Co za emocje, Francja jedzie do domu, Urugwaj, Meksyk, Argentyna i Korea Płd w 1/8!!!

Les Bleus upokorzeni i nie zmienił tego nawet honorowy gol Florenta Maloudy! RPA wygrało z Francją, ale również zostaje w grupie, z której wychodzą Urugwaj i Meksyk. Argentyna potwierdziła - wygrywając 2:0 z Grecją - swoją dominację w grupie B, (a my przypomniałyśmy sobie o Martinie Palermo) zaś w zaciętym meczu Korei Południowej z Nigerią padł wynik 2:2, który daje awans Koreańczykom. Ufff.... pierwsze wielkie emocje za nami...      
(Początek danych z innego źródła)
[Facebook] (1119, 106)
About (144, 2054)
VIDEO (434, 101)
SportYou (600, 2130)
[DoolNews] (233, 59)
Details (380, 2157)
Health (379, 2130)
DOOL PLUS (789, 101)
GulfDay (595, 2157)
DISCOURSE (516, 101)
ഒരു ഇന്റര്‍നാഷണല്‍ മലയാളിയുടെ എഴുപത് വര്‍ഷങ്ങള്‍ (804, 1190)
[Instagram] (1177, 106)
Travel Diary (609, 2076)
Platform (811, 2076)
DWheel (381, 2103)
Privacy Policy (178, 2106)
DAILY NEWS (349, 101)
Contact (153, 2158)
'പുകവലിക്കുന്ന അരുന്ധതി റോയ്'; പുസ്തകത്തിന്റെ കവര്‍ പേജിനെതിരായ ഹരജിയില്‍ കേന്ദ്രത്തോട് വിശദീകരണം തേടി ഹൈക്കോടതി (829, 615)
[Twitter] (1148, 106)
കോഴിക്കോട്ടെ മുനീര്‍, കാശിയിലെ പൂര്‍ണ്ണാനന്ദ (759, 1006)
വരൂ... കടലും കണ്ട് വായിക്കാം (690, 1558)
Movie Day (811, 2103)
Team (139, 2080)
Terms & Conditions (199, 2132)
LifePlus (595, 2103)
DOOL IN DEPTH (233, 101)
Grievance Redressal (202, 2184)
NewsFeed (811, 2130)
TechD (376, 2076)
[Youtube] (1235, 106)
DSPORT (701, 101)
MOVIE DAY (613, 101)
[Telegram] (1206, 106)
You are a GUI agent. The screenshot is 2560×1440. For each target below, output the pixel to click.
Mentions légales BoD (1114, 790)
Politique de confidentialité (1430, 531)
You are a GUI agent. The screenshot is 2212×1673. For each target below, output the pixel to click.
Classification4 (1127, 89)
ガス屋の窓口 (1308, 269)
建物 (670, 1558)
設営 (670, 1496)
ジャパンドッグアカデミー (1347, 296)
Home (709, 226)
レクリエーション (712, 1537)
Spektakularna klęska Francji to temat na osobny artykuł, i żal jest nam gospodarzy, którzy mimo zaciętości i determinacji pożegnać się muszą z turniejem, który właśnie zrobił się niezwykle interesujący:

No cóż, pozostaje nam cieszyć się klatą Diego Forlana i buźką Dos Santosa , którzy przechodzą do następnego etapu. Robi się bardzo gorąco i bardzo latynosko. Pierwszym jednoośmiofinalistom dedykujemy więc piosenkę:

Zwłaszcza, że to przedstawicieli południowej półkuli dołączają Argentyńczycy, wyrastający pomału na faworyta turnieju. Nas cieszy szczególnie gol nr 2, a raczej jego autor - bo któż jak Martin Palermo potrafi zdejmować koszulkę?

Czy szkoda nam Greków? No średnio, oprócz Euro 2004 wyszedł im chyba tylko ten mecz:

Małą niespodziankę sprawili nam natomiast Koreańczycy - i to chyba dobrze, prawda? Zwłaszcza, iż większość z Was jest pewnie zbyt młoda aby pamiętać im to.

Szykuje się nam więc hit w postaci Argentyna - Meksyk (był już taki mecz, 4 lata temu, pamiętacie?) i odrobina egzotyki w spotkaniu klaty Forlana Urugwaju z Koreą Południową. Cieszycie się?